Día Mundial para la Prevención del Suicidio: ¿sabría responder tu empresa?

suicidio

Cada 10 de septiembre se conmemora el Día Mundial para la Prevención del Suicidio. En 2026, la campaña internacional mantiene el lema “Cambiar la narrativa sobre el suicidio”, una invitación a dejar atrás el silencio y el estigma para construir espacios donde las personas puedan hablar y pedir ayuda.

En este esfuerzo, los centros de trabajo también tienen un papel importante. Las personas pasan una parte considerable de su día trabajando y, por lo tanto, una crisis emocional puede hacerse visible durante una jornada, una reunión o una conversación entre colegas.

Sin embargo, apoyar a una persona no significa convertir a líderes, jefaturas o equipos de Recursos Humanos en terapeutas. Significa contar con una ruta clara para escuchar, actuar y canalizar la situación hacia profesionales capacitados.

Si tú o alguien cercano se encuentra en peligro inmediato, llama al 911. En México también puedes comunicarte con la Línea de la Vida al 800 911 2000.

El bienestar laboral debe ir más allá de una campaña

Hablar de bienestar corporativo no consiste únicamente en organizar actividades de integración, enviar recomendaciones o promover hábitos saludables.

Una estrategia integral de Wellness también debe contemplar qué ocurrirá cuando una persona trabajadora exprese desesperanza, presente una crisis emocional o diga que está pensando en hacerse daño.

La Organización Mundial de la Salud señala que los espacios laborales pueden proteger la salud mental.
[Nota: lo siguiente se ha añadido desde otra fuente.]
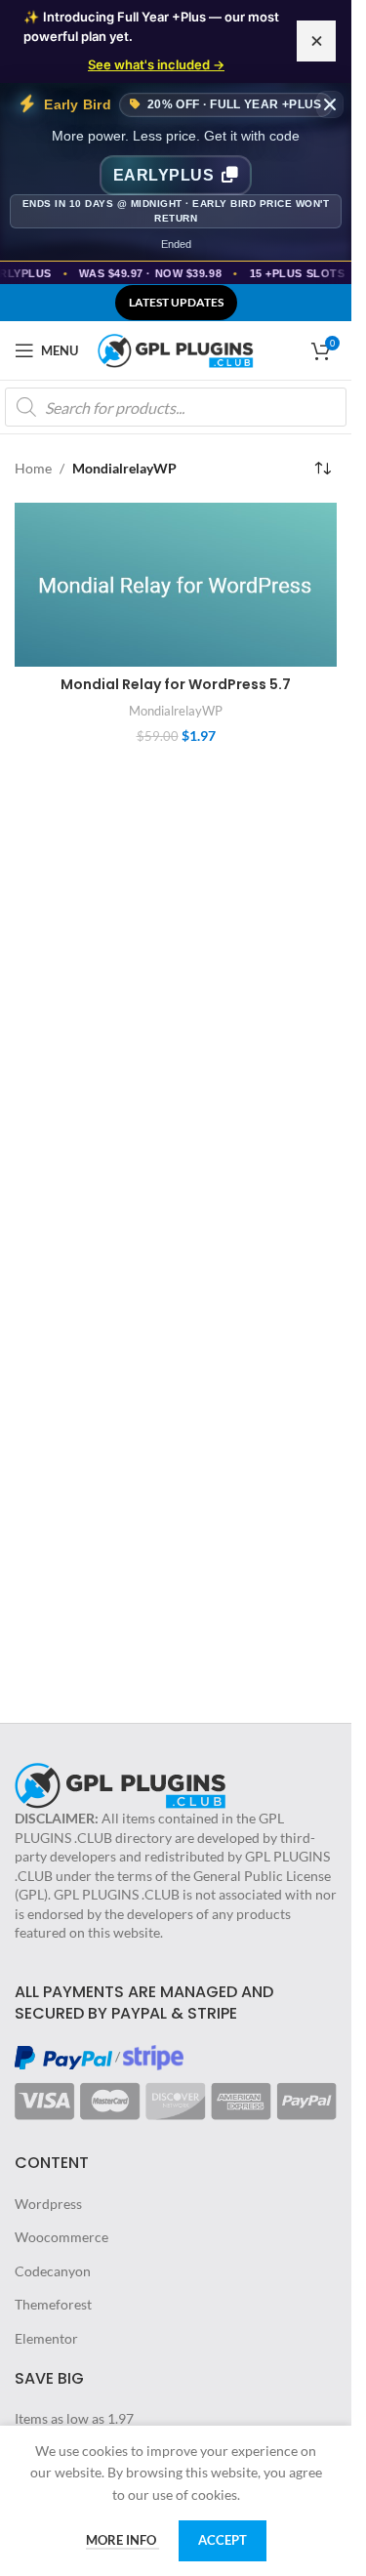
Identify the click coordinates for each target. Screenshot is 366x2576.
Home (33, 468)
No obstante, también pueden generar o intensificar riesgos cuando existen cargas excesivas, violencia, discriminación, poca autonomía, inseguridad laboral o relaciones negativas.

Por ello, una empresa necesita pasar de la buena intención a la preparación.

¿Qué señales podrían observarse en el trabajo?

No existe una sola señal que permita determinar que alguien está pensando en suicidarse. Además, un cambio en el desempeño no debe utilizarse para diagnosticar ni etiquetar a una persona.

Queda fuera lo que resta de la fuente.